GIVEN PROBLEM 1 >>
Copy only the part of the records that opens with the line containing "Task: Click the Avify Shop logo icon" and closes with the line containing "click(x=225, y=161)", requests included, shifting every coordinate in the answers by -96.
------------------------------------------------------------
Aggregating the data onto the investment platforms used by the portfolio managers in the investment decision-making process could present another challenge. Efficiencies may be created when the ESG/climate data is integrated on the same platform as the traditional data alongside the portfolio manager’s notes. This technological issue can require back-end adjustments to bring in new data feeds. A more integrated and streamlined platform may also help investment managers more effectively satisfy growing regulatory requirements. Regulators around the world are seemingly increasing their focus on investment management firms that claim to incorporate climate change risks into their investment decision-making processes, and detailed disclosures are expected to be required in the future.14 In the United States, the Securities and Exchange Commission recently proposed that public companies be required to regularly make climate-related disclosures, including the impact of climate-related disasters on certain financial statement line items, as well as greenhouse gas emissions (scopes 1, 2, and 3).15 While these rules are still being finalized, investment management firms may benefit from such standardized datasets in the future. Once available, their investment operations and data collection processes would need to determine how enhanced ESG disclosures may impact their funds and investment decision-making process.

Drive sustainable growth for the long term

Without concentrated effort, climate change could impose significant tolls on people’s lives as well as the world’s economy over the coming decades. As capital allocators, investment management firms generally have a strong interest not only in seeing the negative effects of climate change risks mitigated to improve the potential for better returns on existing investments but also in identifying new opportunities that may emerge from the economic growth associated with net-zero emissions strategies.
------------------------------------------------------------
GIVEN PROBLEM 2 >>
Summarize the excerpt on climate data in investment management in two sentences.
------------------------------------------------------------
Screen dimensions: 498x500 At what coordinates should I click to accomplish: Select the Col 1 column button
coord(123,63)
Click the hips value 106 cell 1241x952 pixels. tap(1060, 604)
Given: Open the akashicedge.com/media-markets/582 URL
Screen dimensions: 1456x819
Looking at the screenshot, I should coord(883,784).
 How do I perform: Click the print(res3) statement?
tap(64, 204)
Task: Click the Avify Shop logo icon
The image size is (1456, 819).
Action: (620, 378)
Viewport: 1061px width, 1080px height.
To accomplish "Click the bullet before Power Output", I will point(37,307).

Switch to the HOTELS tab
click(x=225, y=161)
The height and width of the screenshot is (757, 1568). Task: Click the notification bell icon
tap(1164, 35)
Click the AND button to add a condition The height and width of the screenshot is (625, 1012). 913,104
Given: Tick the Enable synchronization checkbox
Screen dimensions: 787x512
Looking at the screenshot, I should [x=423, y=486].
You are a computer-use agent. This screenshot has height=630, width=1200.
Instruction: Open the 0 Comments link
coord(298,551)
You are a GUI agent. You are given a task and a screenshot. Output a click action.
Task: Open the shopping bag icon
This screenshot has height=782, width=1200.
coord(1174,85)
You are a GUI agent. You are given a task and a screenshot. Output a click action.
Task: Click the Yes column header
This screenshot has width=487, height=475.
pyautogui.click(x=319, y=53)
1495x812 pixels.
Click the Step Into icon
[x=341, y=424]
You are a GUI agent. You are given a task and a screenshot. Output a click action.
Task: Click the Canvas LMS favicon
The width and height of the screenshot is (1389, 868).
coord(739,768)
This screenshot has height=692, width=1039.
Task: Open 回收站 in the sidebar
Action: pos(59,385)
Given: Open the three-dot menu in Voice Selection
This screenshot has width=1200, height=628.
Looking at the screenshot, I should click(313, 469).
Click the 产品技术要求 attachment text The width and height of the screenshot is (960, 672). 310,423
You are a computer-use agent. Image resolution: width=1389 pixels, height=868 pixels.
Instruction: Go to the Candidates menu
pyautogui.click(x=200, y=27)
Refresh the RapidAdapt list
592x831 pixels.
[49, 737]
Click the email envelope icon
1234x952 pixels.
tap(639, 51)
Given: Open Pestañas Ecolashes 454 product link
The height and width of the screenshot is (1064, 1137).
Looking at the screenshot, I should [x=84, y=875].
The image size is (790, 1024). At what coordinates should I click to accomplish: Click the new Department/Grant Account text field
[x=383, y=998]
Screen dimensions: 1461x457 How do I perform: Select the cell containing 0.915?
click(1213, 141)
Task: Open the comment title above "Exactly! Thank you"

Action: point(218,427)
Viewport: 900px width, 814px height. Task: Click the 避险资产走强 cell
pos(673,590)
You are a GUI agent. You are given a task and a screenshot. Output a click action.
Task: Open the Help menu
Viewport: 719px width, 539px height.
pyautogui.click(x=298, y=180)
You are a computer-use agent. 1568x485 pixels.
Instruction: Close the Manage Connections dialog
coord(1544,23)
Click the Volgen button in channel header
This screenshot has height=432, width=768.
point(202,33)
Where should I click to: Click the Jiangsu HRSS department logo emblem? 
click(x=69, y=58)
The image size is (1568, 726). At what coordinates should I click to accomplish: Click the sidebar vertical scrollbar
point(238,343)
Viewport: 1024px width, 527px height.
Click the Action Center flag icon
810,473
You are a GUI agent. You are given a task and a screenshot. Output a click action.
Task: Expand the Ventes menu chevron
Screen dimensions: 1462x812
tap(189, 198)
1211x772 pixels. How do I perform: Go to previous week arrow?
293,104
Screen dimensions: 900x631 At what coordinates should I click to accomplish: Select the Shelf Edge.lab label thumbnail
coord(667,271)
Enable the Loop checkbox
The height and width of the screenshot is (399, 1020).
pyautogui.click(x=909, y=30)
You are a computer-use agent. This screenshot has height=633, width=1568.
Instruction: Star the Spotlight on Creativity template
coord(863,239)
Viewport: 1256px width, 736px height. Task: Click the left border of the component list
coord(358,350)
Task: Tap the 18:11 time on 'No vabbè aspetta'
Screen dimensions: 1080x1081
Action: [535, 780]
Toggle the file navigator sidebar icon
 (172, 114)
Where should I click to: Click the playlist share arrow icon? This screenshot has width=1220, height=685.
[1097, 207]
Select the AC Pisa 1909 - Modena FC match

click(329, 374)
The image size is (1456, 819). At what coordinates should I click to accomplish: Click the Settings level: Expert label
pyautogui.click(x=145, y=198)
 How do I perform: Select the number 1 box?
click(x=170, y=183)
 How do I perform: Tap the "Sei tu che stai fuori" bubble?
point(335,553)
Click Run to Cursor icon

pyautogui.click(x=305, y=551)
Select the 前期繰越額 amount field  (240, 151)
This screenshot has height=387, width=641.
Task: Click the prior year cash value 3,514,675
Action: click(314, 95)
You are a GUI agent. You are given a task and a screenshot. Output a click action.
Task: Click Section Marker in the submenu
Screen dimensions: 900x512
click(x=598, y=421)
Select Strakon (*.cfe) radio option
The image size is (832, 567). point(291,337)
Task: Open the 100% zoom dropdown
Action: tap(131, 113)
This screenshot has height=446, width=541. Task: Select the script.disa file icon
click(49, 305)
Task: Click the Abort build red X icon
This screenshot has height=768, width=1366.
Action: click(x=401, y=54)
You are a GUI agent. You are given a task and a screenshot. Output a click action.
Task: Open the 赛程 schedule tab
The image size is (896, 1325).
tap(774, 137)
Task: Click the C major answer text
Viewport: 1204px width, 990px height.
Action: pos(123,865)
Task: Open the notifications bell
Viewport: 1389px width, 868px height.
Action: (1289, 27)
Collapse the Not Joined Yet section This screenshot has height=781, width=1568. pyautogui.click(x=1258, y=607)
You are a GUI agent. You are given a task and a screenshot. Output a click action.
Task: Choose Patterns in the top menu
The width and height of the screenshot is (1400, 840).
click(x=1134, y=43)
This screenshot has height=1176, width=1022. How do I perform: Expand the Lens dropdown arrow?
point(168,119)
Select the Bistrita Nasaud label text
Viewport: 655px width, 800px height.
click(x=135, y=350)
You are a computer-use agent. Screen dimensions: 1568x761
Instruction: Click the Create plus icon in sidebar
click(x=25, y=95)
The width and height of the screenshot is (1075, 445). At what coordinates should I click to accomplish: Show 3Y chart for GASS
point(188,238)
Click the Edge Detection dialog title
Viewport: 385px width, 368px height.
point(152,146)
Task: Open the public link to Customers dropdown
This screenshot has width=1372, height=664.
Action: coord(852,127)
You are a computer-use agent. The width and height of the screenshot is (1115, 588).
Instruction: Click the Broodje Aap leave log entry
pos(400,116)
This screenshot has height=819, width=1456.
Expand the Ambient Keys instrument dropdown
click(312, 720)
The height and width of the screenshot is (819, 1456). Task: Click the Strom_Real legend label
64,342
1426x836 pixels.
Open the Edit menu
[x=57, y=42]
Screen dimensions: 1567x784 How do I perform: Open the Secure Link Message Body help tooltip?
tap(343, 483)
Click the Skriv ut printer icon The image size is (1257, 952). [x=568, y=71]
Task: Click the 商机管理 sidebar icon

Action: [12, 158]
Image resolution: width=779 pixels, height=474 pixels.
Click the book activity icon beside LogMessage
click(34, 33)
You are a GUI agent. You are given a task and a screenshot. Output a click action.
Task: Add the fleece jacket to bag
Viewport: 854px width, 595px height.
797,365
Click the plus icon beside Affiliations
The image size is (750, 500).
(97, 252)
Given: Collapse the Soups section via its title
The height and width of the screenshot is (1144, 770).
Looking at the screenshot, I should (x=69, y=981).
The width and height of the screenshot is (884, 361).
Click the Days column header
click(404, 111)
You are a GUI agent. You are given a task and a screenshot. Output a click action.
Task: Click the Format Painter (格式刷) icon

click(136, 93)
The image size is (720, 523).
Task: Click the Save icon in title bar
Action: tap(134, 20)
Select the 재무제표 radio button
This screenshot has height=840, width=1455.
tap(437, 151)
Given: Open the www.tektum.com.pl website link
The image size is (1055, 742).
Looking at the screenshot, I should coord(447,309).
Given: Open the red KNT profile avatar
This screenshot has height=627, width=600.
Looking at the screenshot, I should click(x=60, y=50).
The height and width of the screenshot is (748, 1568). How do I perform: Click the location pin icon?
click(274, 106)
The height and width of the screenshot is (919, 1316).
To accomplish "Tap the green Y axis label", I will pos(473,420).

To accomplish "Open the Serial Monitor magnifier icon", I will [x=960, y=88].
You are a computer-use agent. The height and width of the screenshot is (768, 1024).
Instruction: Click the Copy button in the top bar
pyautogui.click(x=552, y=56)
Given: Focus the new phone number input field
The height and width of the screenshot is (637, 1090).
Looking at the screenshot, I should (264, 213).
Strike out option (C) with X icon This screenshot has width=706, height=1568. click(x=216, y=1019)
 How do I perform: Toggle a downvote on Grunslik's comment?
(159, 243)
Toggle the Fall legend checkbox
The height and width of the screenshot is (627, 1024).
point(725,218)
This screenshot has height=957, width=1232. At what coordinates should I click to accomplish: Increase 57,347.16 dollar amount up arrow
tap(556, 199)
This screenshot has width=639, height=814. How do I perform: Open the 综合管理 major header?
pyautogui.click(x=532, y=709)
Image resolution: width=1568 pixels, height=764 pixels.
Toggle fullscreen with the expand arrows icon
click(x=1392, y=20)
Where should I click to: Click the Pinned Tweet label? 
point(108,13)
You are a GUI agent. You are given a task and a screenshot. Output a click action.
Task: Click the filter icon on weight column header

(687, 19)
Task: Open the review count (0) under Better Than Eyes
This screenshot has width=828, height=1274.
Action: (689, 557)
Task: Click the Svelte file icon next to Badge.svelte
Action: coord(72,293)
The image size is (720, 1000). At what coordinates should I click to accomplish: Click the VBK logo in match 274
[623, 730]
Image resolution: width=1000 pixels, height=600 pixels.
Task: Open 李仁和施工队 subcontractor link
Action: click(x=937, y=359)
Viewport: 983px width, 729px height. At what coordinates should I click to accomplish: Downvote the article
------------------------------------------------------------
OUTPUT 1 >>
Task: Click the Avify Shop logo icon
The image size is (1456, 819).
Action: (524, 282)
Viewport: 1061px width, 1080px height.
To accomplish "Click the bullet before Power Output", I will point(-59,211).

Switch to the HOTELS tab
click(x=129, y=65)

OUTPUT 2 >>
Integrating ESG and climate data on the same platform as traditional data may create efficiencies and help investment managers meet growing regulatory requirements, such as the SEC's proposal that public companies regularly make climate-related disclosures. Investment management firms generally have a strong interest both in seeing the negative effects of climate change risks mitigated and in identifying new opportunities from the economic growth associated with net-zero emissions strategies.